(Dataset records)
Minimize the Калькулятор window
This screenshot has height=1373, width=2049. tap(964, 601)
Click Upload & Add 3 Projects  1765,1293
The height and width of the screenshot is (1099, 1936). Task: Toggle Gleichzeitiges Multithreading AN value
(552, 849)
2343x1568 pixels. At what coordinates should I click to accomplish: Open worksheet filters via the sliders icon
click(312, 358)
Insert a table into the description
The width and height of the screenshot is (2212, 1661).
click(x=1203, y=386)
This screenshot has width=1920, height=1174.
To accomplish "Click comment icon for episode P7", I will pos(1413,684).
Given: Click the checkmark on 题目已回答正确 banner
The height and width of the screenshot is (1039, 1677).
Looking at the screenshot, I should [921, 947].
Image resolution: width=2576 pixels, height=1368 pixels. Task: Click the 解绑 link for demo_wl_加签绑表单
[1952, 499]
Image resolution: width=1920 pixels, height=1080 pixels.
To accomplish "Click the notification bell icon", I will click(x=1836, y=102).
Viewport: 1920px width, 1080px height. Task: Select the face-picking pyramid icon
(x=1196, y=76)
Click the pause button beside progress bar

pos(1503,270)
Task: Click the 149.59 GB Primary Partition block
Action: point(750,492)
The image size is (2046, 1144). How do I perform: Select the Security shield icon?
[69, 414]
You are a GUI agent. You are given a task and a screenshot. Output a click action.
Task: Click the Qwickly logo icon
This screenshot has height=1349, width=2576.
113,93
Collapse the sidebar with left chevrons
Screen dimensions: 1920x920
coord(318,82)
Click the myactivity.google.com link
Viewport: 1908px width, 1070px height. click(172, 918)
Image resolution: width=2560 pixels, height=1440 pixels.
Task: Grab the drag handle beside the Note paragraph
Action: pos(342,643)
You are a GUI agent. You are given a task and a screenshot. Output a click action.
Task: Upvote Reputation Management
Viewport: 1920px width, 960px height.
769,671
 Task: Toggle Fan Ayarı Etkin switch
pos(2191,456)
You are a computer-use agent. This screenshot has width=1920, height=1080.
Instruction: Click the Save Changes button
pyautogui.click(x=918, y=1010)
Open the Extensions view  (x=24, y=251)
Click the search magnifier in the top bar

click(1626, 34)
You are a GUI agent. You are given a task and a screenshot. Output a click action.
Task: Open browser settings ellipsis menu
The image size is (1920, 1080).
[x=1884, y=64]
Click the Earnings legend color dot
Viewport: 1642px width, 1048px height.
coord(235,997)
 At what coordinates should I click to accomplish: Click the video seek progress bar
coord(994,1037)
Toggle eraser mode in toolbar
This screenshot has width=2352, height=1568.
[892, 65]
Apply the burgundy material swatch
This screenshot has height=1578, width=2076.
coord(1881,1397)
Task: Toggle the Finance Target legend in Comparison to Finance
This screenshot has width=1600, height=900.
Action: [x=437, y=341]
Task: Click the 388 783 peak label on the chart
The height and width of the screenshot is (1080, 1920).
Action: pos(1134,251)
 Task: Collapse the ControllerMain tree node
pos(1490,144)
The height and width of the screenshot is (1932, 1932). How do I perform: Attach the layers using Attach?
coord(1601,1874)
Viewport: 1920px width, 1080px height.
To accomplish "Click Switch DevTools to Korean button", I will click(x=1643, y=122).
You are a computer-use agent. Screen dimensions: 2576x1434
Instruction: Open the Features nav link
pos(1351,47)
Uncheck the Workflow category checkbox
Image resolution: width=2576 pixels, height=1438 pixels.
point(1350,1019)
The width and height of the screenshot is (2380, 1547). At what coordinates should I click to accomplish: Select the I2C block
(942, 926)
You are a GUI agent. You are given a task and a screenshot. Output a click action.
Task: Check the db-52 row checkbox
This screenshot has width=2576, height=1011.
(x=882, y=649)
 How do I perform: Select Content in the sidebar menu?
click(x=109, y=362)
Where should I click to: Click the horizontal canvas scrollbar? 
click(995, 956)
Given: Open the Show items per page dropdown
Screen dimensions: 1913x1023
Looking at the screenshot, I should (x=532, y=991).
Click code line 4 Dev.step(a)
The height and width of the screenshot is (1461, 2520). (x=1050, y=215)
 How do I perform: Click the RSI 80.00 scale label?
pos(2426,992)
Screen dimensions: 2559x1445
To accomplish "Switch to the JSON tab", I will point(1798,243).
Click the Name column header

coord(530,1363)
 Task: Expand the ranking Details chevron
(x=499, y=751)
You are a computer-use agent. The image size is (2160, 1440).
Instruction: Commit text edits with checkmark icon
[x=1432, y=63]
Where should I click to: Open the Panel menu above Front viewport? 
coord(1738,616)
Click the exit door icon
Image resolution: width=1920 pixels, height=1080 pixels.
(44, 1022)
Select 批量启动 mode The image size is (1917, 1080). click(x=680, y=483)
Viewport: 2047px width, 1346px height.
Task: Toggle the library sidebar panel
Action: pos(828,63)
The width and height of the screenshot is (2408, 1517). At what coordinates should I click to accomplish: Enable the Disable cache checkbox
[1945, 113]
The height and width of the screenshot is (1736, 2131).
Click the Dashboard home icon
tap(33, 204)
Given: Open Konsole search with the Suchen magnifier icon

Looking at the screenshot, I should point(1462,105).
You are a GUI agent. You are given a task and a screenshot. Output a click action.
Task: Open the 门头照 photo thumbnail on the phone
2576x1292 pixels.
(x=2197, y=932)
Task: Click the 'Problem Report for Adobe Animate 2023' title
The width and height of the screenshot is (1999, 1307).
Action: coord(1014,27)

Exercise details: Looking at the entries above, work out how many lines contain "computer", then reply with that number and no other words.

Answer for this exercise: 3